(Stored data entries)
..............................

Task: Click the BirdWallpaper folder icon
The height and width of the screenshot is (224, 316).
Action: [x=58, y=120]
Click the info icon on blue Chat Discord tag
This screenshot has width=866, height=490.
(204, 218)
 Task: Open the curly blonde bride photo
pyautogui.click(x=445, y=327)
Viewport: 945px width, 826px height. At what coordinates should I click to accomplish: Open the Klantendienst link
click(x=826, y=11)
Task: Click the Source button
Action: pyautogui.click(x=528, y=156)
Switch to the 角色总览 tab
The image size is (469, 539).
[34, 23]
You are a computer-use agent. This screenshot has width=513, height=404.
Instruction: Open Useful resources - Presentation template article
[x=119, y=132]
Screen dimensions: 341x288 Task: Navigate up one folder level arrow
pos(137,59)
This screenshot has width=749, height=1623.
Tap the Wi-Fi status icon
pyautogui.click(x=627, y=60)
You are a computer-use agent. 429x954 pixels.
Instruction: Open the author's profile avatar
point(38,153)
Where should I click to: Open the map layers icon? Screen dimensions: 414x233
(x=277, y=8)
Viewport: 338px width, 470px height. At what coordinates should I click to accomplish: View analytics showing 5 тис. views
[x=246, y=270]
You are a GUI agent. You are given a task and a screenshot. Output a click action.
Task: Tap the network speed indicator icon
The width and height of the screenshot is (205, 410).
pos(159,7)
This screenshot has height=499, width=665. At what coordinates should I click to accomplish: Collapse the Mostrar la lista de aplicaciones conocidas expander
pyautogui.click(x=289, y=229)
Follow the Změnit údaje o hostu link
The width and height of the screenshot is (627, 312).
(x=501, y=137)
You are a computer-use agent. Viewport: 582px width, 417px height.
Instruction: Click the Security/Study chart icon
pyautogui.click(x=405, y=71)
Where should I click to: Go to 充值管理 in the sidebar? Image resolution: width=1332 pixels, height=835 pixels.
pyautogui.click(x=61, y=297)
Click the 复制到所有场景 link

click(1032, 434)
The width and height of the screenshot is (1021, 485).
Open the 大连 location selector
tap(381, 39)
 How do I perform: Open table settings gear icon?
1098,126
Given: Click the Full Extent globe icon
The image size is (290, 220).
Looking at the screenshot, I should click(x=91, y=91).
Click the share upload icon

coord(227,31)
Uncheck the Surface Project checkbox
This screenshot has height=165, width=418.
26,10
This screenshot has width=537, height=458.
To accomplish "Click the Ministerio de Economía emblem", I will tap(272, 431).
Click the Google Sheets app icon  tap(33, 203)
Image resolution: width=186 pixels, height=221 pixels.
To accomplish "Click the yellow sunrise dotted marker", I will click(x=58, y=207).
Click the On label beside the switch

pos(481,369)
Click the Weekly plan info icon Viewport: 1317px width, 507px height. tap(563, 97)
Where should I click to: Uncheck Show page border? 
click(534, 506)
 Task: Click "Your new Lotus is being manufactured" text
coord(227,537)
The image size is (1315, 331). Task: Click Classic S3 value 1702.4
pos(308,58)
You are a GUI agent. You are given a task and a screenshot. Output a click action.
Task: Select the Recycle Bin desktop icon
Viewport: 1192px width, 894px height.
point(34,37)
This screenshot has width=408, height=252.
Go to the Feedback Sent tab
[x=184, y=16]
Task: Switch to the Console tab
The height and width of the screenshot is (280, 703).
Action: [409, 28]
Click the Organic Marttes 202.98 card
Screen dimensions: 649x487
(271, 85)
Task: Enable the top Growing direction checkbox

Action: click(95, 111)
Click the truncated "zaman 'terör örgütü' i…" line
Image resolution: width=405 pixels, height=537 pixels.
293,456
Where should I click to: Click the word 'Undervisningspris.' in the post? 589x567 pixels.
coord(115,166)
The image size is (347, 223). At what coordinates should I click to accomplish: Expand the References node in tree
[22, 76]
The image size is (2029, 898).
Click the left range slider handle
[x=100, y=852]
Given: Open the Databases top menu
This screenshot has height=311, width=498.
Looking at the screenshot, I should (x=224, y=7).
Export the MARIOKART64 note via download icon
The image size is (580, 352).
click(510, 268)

..............................

Your task
Could you repeat exactly the lines above from the line with "Given: Click the Full Extent globe icon" up to and including the line with "Click the Weekly", and only those?

Your solution
Given: Click the Full Extent globe icon
The image size is (290, 220).
Looking at the screenshot, I should click(x=91, y=91).
Click the share upload icon

coord(227,31)
Uncheck the Surface Project checkbox
This screenshot has height=165, width=418.
26,10
This screenshot has width=537, height=458.
To accomplish "Click the Ministerio de Economía emblem", I will tap(272, 431).
Click the Google Sheets app icon  tap(33, 203)
Image resolution: width=186 pixels, height=221 pixels.
To accomplish "Click the yellow sunrise dotted marker", I will click(x=58, y=207).
Click the On label beside the switch

pos(481,369)
Click the Weekly plan info icon Viewport: 1317px width, 507px height. tap(563, 97)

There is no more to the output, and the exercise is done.